Wir wollen das Prinzip eines amerikanischen Prozesses auf die Live-Bühne bringen. Alexander Stevens ist der Rechtsanwalt, ich schlüpfe in die Rolle des Anklägers und wir verhandeln einen realen Fall. Das Publikum kann die Beweislage und Argumentation verfolgen und per Smartphone mit abstimmen. Es ist ein sehr rätselhafter Fall, mit vielen Wendungen, und am Ende gibt es dann eine Überraschung, wenn das finale Urteil gefällt wird.

Es ist auch ein Buch dazu in Arbeit, oder?

Ja, das Buch wird voraussichtlich im Mai erscheinen und wir planen auch einen Podcast dazu.
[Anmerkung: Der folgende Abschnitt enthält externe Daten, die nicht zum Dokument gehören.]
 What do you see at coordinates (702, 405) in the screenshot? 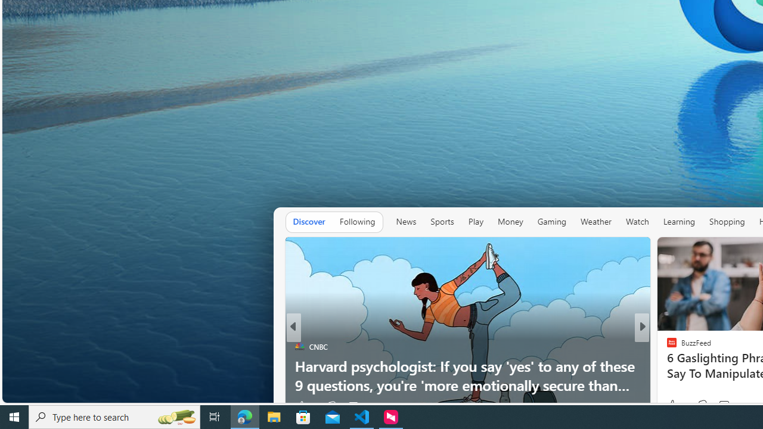
I see `'Dislike'` at bounding box center [702, 405].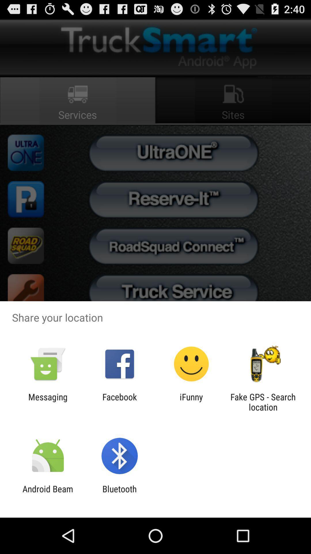 The width and height of the screenshot is (311, 554). Describe the element at coordinates (119, 401) in the screenshot. I see `the item to the left of the ifunny item` at that location.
Die Community ist groß und daher möchten wir regelmäßig spannende neue Fälle liefern.

Sie kommen aus und leben in Norddeutschland. Am 1. Februar sind sie mit Ihrem Live-Programm in der Singener Stadthalle zu Gast. Kennen Sie die Bodenseeregion?

Natürlich kenne ich die Region rund um den Bodensee und habe dort auch schon Urlaub gemacht. Ich habe mit der Familie Wandertouren unternommen und bin nachhaltig beeindruckt von der wunderschönen, reizvollen Landschaft.